Variable Tricks

bash has this whole parameter expansion system built in and honestly it’s kinda ugly looking but incredibly useful once you get the pattern down. no need to pipe to sed or awk for basic string stuff.

path manipulation

this is the one I reach for most. say you have:

file="/home/user/docs/report.tar.gz"
${file##*/}    # report.tar.gz   (just the filename)
${file%/*}     # /home/user/docs  (just the directory)
${file%.*}     # /home/user/docs/report.tar  (drop last extension)
${file%%.*}    # /home/user/docs/report      (drop ALL extensions)
${file##*.}    # gz  (just the extension)

the trick to remembering: # chops from the left, % chops from the right. double means greedy. I still have to think about it sometimes tbh.

string stuff

replace things:

msg="hello world"
${msg/world/bash}     # hello bash  (first match)
${msg//o/0}           # hell0 w0rld (all matches)

substring:

str="abcdefgh"
${str:2:4}   # cdef
${str:5}     # fgh
${#str}      # 8 (length)

case conversion (bash 4+):

name="hello"
${name^}     # Hello (first letter)
${name^^}    # HELLO (all)

defaults — this is the good stuff

instead of writing if [ -z "$PORT" ] everywhere:

${PORT:-8080}              # use 8080 if PORT is empty/unset
${PORT:=8080}              # same but also SET it
${DB_HOST:?'not set!'}     # crash with error if missing
${DEBUG:+'--verbose'}      # use '--verbose' only if DEBUG IS set

the := one is great for scripts with optional config. the :? one is great for scripts with required config. I use both all the time.

arrays

fruits=(apple banana cherry)
${fruits[0]}       # apple
${fruits[@]}       # all of them
${#fruits[@]}      # 3
${fruits[@]:1:2}   # banana cherry (slice)

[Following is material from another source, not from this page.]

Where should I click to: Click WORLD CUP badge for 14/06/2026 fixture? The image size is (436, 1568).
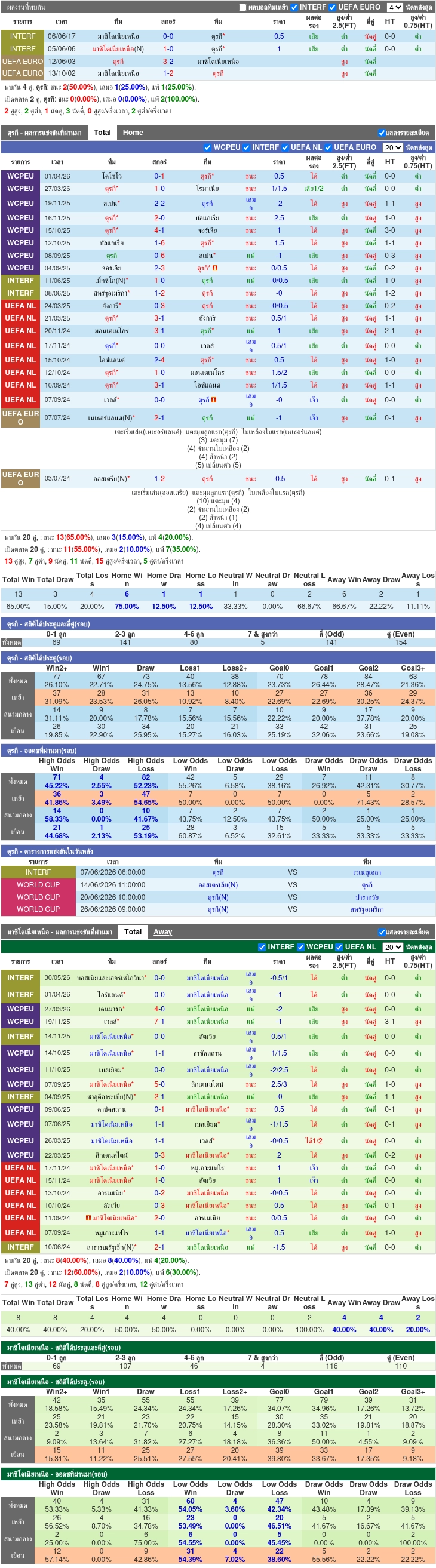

remember if you’re on zsh interactively, arrays start at 1 there. but #!/bin/bash scripts are always 0-indexed. don’t let that bite you.


see also: bash-brace-expansion, bash-quick-loops, bash-history-expansion

gnu manual on parameter expansion — bookmark this one, it’s dense but complete

the bash hackers wiki had a great page on this too (archived now sadly)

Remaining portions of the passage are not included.